[Opening Raw data section]

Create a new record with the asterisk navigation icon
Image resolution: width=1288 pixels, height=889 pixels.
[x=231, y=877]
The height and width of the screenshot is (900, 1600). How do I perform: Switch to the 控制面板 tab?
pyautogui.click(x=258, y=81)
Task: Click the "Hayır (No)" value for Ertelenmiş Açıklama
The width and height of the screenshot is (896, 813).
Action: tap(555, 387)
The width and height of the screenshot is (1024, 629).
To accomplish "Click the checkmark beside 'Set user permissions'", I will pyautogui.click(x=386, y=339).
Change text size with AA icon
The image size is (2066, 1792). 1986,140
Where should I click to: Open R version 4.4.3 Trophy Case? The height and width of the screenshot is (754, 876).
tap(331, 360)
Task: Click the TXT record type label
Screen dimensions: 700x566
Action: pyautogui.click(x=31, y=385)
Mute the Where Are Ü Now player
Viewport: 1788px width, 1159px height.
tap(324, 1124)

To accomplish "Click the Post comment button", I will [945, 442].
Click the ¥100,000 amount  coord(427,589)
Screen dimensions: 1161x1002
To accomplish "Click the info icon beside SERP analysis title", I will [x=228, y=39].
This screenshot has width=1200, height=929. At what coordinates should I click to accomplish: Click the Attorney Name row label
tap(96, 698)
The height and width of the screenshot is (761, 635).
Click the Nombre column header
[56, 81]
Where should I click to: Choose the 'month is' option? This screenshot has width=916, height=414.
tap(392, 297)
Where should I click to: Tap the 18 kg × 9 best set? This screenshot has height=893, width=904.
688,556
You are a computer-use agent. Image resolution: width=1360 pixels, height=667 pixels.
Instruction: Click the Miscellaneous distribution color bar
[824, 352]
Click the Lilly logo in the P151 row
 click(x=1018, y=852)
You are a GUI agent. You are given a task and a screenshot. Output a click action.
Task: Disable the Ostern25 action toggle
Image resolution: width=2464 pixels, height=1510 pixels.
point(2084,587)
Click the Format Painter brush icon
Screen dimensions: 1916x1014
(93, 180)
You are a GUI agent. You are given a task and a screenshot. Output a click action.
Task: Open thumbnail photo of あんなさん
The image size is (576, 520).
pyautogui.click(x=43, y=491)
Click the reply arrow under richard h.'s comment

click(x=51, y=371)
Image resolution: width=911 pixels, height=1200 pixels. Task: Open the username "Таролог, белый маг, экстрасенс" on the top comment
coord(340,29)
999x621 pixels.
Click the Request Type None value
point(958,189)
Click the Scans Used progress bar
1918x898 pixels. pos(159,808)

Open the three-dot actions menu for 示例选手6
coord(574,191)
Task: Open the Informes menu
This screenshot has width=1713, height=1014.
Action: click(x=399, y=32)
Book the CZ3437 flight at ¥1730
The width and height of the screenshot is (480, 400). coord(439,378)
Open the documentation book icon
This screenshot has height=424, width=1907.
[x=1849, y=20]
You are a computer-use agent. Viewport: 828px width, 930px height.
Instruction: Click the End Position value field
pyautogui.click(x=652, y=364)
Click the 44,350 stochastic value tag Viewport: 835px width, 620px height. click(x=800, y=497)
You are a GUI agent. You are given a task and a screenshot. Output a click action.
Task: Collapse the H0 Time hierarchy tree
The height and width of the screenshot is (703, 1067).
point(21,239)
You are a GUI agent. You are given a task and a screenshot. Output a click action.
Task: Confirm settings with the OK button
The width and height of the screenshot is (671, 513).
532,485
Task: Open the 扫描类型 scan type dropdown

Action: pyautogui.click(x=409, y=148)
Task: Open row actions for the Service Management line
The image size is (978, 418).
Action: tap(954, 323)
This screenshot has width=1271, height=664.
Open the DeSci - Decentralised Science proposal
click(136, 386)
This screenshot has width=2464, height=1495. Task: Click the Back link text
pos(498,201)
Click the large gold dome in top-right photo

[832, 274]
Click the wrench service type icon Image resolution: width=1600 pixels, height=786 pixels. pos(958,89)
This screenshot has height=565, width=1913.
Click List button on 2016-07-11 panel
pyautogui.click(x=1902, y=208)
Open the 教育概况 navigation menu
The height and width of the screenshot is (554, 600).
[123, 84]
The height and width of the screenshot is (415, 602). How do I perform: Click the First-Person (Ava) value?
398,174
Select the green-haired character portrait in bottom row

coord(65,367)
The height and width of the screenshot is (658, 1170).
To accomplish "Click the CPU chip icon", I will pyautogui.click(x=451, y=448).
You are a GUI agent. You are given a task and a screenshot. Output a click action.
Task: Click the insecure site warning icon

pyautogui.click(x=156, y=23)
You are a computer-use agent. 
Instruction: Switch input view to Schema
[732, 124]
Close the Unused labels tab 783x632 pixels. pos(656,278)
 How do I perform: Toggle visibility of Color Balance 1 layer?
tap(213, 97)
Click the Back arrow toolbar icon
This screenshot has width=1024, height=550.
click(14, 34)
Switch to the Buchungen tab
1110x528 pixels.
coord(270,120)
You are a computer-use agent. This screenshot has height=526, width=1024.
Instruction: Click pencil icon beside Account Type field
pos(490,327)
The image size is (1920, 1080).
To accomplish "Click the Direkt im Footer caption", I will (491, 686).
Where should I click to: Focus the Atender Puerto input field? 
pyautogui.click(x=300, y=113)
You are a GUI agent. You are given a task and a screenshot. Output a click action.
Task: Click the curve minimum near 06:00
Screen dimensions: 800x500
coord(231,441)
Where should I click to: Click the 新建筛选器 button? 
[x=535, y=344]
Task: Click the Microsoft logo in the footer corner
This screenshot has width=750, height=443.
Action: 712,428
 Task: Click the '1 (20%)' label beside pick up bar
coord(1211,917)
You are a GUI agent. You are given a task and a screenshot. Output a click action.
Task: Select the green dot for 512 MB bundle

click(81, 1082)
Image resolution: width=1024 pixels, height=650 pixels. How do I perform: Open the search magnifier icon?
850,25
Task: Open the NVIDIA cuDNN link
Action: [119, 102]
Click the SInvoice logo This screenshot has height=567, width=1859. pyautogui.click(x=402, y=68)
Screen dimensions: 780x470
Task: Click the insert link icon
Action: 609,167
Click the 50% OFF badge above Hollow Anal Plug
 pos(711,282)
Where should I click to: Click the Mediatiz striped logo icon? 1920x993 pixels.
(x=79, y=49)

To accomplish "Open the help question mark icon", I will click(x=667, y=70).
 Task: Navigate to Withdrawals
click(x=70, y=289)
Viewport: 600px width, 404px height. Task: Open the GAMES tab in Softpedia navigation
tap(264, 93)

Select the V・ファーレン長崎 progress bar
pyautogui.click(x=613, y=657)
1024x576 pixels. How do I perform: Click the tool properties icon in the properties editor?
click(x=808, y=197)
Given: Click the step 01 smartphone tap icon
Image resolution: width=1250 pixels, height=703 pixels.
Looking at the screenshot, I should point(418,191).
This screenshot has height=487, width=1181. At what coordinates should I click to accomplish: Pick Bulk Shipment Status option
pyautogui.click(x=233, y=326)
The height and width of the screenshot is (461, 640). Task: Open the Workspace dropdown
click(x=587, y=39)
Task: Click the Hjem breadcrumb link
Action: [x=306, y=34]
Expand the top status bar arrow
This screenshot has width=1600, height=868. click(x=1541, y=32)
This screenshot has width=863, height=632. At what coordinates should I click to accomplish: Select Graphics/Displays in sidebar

[Closing Raw data section]

Give the number of lines in the data above that contain the word "record", with no accompanying text.

2